Penutupan Gereja, Penganiayaan Umat Kristiani & Permasalahan SKB, Warnai Tahun 2005
Tahun 2005 telah menjadi tahun kekerasan dan penganiayaan terhadap umat Kristiani di Indonesia.
Thursday, Dec. 22, 2005 Posted: 11:13:01AM PST
Tahun 2005 telah menjadi tahun kekerasan dan penganiayaan terhadap umat Kristiani di Indonesia. Terakhir, ratusan jemaah dua gereja di Bekasi, Gereja Huria Kristen Batak Protestan (HKBP) dan Gereja Kristen Indonesia (Gekindo) terpaksa menggelar ibadah minggu di tengah jalan. Penutupan itu dilakukan justru bukan oleh warga setempat. Aparat kepolisian setempat malah ikut melarang jemaat dua gereja itu melaksanakan kebaktian yang terpaksa diadakan di jalan.
Surat Keputusan Bersama (SKB) Menteri Agama dan Menteri Dalam Negeri No 1/1969 menjadi sebab utama penutupan gereja. Presiden Susilo Bambang Yudhoyono sendiri menyatakan ia sadar bahwa persoalan penutupan gereja bisa berdampak luas dan bukan tidak mungkin memicu masalah yang lebih serius lagi. Karena itu, dia pun memerintahkan Menteri Agama Maftuh Basyuni untuk segera mempelajari kembali SKB Dua Menteri bersama Menteri Dalam Negeri M Ma'aruf.

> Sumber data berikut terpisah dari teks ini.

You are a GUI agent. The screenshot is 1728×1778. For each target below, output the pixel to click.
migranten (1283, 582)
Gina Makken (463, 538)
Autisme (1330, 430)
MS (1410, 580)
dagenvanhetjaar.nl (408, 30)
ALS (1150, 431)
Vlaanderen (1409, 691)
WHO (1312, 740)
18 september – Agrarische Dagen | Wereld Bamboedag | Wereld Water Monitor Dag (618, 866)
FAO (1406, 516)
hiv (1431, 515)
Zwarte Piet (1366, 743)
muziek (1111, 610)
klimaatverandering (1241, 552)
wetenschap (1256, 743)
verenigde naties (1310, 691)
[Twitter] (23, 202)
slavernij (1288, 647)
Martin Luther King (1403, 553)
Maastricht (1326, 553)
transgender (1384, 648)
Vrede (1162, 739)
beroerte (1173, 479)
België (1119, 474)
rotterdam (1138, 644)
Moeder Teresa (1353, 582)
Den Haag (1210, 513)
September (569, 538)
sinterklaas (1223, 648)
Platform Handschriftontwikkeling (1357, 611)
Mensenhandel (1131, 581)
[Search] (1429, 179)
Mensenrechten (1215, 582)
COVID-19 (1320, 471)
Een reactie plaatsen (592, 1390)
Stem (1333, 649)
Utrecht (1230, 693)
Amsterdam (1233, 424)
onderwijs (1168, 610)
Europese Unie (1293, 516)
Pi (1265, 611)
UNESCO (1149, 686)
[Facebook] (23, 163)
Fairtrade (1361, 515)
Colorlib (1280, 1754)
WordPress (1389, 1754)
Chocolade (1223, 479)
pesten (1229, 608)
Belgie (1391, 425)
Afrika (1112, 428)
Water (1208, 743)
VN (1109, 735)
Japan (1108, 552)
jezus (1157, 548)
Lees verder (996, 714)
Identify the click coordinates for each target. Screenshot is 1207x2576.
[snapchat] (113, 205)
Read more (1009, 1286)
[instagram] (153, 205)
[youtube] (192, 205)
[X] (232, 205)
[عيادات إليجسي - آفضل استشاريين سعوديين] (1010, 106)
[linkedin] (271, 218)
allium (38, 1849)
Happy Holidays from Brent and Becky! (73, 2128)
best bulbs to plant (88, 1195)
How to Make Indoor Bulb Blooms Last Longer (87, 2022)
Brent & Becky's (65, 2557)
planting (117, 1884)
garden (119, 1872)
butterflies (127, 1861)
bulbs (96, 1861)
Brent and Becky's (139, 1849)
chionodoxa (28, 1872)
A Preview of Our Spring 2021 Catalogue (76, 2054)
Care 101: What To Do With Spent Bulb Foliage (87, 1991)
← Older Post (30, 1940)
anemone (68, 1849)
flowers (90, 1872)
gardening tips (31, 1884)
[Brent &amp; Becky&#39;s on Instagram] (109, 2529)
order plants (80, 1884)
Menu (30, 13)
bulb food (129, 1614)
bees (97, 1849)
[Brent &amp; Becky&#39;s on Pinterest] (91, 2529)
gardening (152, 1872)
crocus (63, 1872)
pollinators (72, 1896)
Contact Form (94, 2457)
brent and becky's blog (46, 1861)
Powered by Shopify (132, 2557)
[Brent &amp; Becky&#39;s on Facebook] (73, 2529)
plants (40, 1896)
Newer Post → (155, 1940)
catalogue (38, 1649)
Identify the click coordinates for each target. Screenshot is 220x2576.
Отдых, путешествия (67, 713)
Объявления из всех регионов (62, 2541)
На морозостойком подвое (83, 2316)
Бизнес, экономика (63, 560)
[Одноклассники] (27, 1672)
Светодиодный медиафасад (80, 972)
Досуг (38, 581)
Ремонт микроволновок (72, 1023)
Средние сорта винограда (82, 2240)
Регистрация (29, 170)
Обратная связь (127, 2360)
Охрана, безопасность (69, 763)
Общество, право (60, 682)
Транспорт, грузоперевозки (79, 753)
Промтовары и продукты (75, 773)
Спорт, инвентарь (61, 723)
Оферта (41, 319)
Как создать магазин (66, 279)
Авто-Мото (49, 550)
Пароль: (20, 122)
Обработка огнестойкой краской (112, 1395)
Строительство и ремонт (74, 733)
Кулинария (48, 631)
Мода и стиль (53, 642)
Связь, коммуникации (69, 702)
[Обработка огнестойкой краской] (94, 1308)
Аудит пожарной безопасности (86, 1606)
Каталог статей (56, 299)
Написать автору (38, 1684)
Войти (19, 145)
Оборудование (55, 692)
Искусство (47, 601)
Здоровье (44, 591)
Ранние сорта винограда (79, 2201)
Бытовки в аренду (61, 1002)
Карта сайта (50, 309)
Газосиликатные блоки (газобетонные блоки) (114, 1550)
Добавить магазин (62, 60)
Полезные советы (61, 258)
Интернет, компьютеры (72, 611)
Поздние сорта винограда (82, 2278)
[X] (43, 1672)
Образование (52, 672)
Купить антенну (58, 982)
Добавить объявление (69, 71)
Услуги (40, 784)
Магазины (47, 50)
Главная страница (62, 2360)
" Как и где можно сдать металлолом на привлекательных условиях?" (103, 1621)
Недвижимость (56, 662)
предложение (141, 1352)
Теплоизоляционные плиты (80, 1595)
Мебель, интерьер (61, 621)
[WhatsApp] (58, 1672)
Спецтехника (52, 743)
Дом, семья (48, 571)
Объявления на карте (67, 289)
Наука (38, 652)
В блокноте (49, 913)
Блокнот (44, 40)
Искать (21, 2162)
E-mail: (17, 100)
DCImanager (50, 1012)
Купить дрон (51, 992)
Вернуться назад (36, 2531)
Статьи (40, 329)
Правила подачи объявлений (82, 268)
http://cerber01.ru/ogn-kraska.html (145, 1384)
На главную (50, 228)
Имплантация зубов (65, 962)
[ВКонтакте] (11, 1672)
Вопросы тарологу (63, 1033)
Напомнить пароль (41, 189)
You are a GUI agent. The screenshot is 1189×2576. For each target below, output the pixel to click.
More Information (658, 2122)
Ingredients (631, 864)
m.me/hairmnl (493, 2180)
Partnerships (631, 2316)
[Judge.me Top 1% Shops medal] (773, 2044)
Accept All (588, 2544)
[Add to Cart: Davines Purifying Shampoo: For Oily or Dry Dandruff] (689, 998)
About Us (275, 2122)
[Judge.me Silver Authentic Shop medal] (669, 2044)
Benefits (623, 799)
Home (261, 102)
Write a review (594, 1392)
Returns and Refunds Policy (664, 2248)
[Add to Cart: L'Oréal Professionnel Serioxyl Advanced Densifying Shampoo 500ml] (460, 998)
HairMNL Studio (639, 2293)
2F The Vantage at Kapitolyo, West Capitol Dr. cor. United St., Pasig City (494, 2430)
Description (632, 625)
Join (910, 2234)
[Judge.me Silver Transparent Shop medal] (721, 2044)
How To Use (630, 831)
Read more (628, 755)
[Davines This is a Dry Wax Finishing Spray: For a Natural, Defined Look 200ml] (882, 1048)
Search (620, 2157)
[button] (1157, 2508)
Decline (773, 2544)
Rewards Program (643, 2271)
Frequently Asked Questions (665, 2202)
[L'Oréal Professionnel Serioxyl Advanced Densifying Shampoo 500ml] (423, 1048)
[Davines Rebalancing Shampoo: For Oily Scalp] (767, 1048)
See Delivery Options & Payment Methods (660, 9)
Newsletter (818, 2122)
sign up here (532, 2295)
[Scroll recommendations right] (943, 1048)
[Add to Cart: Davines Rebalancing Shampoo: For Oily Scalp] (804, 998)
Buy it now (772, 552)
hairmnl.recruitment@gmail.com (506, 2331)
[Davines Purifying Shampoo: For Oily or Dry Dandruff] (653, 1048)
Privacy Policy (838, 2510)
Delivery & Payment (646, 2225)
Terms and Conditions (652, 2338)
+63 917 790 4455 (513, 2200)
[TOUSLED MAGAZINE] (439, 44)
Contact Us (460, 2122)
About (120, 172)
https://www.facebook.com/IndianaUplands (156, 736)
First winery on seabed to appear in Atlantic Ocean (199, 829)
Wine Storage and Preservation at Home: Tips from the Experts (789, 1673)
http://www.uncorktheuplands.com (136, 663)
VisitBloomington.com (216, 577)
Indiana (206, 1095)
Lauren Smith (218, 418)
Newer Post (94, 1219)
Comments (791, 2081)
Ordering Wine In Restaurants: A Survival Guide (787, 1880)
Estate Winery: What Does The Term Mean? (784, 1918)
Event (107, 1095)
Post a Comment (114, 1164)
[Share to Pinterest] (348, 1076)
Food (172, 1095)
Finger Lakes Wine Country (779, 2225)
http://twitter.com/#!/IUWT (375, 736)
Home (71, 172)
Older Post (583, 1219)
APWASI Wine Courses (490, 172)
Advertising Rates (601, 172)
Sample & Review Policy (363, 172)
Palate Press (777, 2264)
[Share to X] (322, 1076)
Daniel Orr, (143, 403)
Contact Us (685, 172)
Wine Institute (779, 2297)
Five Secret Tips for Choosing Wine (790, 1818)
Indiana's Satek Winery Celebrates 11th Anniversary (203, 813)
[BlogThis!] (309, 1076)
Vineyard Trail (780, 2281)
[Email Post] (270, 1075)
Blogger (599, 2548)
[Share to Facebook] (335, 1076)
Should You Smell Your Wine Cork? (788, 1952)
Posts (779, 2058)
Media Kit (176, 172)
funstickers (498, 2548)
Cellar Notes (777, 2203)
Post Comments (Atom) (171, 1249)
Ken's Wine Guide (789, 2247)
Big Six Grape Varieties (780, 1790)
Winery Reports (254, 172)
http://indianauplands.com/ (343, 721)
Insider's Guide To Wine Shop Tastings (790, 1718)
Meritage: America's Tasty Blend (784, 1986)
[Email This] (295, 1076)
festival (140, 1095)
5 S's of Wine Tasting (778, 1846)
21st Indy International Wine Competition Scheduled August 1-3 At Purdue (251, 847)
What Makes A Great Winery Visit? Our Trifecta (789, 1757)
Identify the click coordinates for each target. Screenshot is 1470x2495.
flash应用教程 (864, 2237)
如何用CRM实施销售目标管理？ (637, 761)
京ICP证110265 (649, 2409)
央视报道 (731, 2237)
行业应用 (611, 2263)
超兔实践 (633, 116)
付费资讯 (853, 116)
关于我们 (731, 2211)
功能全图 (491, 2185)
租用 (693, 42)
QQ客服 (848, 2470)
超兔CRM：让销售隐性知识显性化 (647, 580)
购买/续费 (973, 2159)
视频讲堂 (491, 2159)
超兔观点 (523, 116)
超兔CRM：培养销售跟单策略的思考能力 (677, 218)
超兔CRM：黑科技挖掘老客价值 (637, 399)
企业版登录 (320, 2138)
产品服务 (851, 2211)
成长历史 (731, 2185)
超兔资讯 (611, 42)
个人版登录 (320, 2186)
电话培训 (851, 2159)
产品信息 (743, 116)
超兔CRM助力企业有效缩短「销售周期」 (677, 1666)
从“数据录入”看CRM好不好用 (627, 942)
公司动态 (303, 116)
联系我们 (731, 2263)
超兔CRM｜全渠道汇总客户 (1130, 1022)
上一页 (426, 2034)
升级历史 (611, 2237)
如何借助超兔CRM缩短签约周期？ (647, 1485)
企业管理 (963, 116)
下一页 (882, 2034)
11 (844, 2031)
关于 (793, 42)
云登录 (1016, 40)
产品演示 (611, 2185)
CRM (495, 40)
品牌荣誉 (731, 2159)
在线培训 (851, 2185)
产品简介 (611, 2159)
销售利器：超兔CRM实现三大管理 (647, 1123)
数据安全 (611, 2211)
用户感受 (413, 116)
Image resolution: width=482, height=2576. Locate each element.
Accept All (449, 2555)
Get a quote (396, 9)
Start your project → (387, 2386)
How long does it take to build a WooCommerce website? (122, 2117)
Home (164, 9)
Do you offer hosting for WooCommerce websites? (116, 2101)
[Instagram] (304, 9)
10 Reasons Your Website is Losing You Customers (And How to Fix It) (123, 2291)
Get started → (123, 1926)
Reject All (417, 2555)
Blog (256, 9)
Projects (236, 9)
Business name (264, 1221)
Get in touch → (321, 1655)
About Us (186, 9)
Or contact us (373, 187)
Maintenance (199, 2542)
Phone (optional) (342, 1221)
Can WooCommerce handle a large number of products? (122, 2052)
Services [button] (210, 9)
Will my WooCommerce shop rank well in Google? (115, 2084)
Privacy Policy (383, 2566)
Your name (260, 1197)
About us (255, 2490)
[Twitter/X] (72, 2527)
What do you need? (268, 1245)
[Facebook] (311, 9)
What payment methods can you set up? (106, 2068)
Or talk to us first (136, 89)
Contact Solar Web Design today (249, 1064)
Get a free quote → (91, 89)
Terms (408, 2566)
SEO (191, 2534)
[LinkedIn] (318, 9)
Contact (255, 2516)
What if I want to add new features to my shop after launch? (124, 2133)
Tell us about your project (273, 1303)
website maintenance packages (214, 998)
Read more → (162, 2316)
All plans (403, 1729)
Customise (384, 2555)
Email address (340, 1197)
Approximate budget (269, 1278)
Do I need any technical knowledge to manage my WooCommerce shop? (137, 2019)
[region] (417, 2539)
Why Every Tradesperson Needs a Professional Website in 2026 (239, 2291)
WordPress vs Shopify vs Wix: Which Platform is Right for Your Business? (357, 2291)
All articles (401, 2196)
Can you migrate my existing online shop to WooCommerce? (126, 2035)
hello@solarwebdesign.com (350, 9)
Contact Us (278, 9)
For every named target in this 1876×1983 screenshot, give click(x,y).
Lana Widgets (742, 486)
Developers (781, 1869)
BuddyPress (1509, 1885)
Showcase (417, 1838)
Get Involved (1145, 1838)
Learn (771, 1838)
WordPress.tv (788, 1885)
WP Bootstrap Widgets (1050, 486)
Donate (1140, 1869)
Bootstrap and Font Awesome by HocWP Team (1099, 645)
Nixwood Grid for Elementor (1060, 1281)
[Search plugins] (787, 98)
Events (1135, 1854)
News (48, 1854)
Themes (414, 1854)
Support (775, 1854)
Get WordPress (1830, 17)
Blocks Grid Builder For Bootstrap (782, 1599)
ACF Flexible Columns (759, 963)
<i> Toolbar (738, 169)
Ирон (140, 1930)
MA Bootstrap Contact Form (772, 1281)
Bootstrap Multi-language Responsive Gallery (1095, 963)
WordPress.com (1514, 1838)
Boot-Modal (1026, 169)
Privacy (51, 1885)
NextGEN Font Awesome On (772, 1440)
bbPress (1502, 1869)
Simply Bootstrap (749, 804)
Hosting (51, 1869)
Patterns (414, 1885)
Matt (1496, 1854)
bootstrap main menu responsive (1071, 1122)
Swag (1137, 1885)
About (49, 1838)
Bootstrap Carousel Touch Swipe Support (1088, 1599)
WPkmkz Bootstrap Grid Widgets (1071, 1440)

Hasilnya, pemerintah lantas berencana merevisi SKB Dua Menteri itu menjadi sebuah Peraturan Bersama Dua Menteri. Dalam Peraturan Bersama Dua Menteri tersebut diisyaratkan adanya sebuah forum yang dinamakan Forum Kerukunan Umat Beragama (FKUB). Pemerintah pun mulai mensosialisasikan FKUB, terutama terhadap tokoh-tokoh Kristiani.
Awalnya keberadaan FKUB mendapat tantangan keras dari sejumlah tokoh Kristiani. Wakil Sekretaris Umum PGI Pdt Weinata Sairin mengatakan, Peraturan Bersama Dua Menteri yang memberikan kewenangan pada daerah mengurus persoalan ini bertentangan dengan UU No 32/2004 yang sudah menetapkan bahwa urusan agama adalah kewenangan dari pusat, bukan daerah.
"Hal ini akan semakin rumit karena penetapan kuota yang berbeda-beda utuk mendapatkan izin pendirian rumah ibadah. Di Bali, Gubernur menetapkan 100 kepala keluarga. Di Jawa Barat 40 kepala keluarga. Kalau begini jangan berharap ada kebhinekaan dalam satu komunitas. Ini justru membangun ketertutupan," kata Weinata kepada Sinar Harapan.
Mewakili Konferensi Wali gereja Indonesia (KWI), ahli hukum Dr M Farida, SH menilai keberadaan FKUB dalam revisi SKB Dua Menteri tidak akan independen. Malahan, cenderung diskriminatif terhadap kelompok penganut agama minoritas dan semakin membebani masyarakat, karena segala kegiatan forum akan dibiayai Anggaran Pendapata dan Belanja Daerah (APBD).
"Diskriminasi jelas terlihat pada pasal 10 ayat 1 tentang jumlah dan komposisi keanggotaan FKUB yang ditetapkan secara proporsional menurut perbandingan jumlah pemeluk agama. Sementara itu, FKUB juga tidak memiliki tanggung jawab untuk melaporkan penggunaan dana APBD sehingga membuka peluang baru korupsi dan penyimpangan dana APBD," ujarnya.
Farida juga menjelaskan tindakan pemerintah lewat Peraturan Bersama Dua Menteri itu jelas mengindikasikan pelanggaran hak warga negara yang sudah dijamin pasal 29 UUD 1945. Rancangan peraturan ini juga melanggar UU No 39/1999 tentang Hak Asasi Manusia (HAM) terutama pasal 4 dan pasal 22 ayat 1 dan 2 yang isinya menyebutkan bahwa setiap orang bebas memeluk agama masing-masing dan beribadat menurut agama dan kepercayaannya itu.